The die is made on a machine that has to run overnight night in order to create the cypher’s exquisite details.

It is then hand-finished and hand-polished before it is used to apply the gold leaf emboss of the cypher to the despatch boxes.

The brass die of the cypher has to be heated to a high temperature before an imprint of the cypher is applied to each box.

The famous royal red boxes contain many important documents, such as those that require the monarch’s signature, briefing documents and information about forthcoming meetings.

On its website, Barrow Hepburn & Gale say that the iconic boxes “follow their holder around the world, ensuring they can execute the responsibilities of their office”.

It added: “Wherever in the world the Sovereign or minister is, the red box is close by.

“Our despatch boxes are not only an elegant design, but are functional and secure.”

According to a Facebook post uploaded in September 2015, the late Queen received red boxes every day of her reign, including weekends, but not on Christmas Day.

READ MORE: ‘Absurd’ for King to have non-working royals able to deputise

It added: “There are two possible reasons why the despatch box became the iconic red colour.

“The widely-accepted reason relates to Prince Albert, Consort to Queen Victoria, who is said to have preferred the colour as it was used prominently in the arms of his family, the Saxe-Coburg-Gotha.

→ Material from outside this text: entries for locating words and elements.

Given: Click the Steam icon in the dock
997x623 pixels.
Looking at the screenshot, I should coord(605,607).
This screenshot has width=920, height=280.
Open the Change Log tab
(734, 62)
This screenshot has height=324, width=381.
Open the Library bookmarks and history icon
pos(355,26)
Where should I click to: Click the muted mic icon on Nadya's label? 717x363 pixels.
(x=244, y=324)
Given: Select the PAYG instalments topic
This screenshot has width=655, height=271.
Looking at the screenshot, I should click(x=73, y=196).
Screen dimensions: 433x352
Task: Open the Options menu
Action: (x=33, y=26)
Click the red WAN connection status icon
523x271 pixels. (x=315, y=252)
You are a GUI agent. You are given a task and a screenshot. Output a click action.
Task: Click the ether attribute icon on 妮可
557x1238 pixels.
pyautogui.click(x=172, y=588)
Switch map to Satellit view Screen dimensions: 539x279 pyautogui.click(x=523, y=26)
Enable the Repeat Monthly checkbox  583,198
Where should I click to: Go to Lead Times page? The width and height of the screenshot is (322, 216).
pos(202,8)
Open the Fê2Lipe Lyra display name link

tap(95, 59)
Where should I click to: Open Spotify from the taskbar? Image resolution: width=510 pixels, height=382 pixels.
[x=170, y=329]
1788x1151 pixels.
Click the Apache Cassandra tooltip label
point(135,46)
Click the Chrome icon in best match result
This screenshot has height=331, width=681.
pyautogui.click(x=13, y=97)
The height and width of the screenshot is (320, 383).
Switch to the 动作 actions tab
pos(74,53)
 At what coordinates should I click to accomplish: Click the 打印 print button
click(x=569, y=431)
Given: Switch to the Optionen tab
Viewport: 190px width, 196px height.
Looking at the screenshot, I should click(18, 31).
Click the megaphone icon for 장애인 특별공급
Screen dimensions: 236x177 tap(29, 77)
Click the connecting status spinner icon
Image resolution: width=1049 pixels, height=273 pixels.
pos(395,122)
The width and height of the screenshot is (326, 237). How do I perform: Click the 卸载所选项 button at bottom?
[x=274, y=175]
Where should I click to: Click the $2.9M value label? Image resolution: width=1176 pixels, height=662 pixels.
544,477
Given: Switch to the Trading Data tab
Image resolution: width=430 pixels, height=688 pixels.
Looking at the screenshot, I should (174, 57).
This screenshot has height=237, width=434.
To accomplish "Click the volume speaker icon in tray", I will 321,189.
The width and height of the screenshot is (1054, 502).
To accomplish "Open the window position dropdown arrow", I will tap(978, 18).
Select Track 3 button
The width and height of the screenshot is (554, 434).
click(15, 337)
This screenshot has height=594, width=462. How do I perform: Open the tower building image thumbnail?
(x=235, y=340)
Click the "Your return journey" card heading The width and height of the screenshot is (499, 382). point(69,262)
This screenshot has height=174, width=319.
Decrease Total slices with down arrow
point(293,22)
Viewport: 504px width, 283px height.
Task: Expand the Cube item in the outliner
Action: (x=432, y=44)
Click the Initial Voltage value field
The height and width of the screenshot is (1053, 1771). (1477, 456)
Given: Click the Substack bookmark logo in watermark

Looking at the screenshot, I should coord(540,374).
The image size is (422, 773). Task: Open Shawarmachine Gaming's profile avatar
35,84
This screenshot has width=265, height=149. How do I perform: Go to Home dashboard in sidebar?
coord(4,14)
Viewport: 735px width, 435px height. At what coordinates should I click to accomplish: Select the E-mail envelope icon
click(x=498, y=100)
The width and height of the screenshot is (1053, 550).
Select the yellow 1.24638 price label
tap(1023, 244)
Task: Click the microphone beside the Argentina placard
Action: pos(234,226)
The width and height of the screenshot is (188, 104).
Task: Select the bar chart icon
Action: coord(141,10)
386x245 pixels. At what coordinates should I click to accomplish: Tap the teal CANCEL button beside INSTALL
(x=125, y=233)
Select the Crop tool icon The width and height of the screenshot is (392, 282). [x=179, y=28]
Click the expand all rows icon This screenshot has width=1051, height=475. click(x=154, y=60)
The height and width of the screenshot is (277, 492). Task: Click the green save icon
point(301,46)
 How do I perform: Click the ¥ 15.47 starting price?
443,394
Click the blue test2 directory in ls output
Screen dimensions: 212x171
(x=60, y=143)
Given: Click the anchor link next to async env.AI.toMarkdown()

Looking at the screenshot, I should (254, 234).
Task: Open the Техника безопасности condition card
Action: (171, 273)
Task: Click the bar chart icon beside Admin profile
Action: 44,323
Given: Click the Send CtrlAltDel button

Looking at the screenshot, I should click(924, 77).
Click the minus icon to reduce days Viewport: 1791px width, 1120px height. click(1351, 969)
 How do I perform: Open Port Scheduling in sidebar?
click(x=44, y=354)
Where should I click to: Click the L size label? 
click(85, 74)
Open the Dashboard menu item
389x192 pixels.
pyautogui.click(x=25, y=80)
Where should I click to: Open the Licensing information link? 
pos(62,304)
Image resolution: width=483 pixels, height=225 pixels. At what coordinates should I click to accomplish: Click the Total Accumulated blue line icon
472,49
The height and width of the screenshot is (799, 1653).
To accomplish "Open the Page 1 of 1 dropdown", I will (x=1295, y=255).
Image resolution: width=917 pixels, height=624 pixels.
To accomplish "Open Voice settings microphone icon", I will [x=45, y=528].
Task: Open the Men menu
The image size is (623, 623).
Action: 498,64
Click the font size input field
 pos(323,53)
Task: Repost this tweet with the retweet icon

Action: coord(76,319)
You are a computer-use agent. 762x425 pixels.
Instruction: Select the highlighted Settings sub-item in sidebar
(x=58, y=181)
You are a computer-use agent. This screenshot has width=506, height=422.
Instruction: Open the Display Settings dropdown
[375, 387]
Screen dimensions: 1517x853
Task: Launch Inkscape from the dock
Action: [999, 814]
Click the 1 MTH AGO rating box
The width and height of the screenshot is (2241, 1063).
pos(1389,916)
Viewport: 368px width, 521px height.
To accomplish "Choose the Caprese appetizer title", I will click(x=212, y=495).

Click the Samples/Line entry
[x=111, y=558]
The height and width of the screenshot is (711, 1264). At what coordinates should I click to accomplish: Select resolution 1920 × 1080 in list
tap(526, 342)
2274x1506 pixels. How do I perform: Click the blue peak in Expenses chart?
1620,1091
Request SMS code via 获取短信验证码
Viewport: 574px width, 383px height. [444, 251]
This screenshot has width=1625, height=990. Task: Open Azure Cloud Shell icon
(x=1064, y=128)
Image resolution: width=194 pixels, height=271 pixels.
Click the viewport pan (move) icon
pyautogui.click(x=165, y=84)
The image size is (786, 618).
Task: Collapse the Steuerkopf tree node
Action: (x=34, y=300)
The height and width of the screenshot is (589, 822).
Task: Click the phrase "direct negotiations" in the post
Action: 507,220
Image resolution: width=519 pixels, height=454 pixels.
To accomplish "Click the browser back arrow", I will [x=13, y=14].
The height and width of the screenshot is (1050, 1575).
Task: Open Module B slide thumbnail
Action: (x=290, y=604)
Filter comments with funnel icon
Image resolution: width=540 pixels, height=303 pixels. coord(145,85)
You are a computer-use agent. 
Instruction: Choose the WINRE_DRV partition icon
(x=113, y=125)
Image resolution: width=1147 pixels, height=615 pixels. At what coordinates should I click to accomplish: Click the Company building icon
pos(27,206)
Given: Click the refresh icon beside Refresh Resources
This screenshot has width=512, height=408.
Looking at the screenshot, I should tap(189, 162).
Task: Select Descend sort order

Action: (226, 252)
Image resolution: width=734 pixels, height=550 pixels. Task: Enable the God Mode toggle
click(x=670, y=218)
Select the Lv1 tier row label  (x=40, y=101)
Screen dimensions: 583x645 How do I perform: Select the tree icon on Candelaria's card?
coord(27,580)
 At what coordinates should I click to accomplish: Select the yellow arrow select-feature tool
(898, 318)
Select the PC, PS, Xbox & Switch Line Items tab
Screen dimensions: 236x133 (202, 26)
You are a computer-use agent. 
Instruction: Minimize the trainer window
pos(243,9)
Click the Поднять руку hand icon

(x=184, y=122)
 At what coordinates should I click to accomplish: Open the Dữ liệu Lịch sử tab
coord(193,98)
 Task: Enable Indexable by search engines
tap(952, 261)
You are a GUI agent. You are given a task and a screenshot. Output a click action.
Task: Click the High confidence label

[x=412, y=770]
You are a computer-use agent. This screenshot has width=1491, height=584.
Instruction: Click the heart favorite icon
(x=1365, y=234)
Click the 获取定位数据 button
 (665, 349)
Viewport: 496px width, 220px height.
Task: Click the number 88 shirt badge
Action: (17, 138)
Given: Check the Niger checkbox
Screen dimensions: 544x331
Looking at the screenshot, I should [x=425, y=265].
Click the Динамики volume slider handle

“However, there is a school of thought with origins dating back to the late 16th century, when Queen Elizabeth I’s representative, Francis Throckmorton, presented the Spanish Ambassador, Bernardino de Mendoza, with a specially constructed red briefcase filled with black puddings.

“It was seen as an official communication from the Queen, and so the colour red became the official colour of the state.”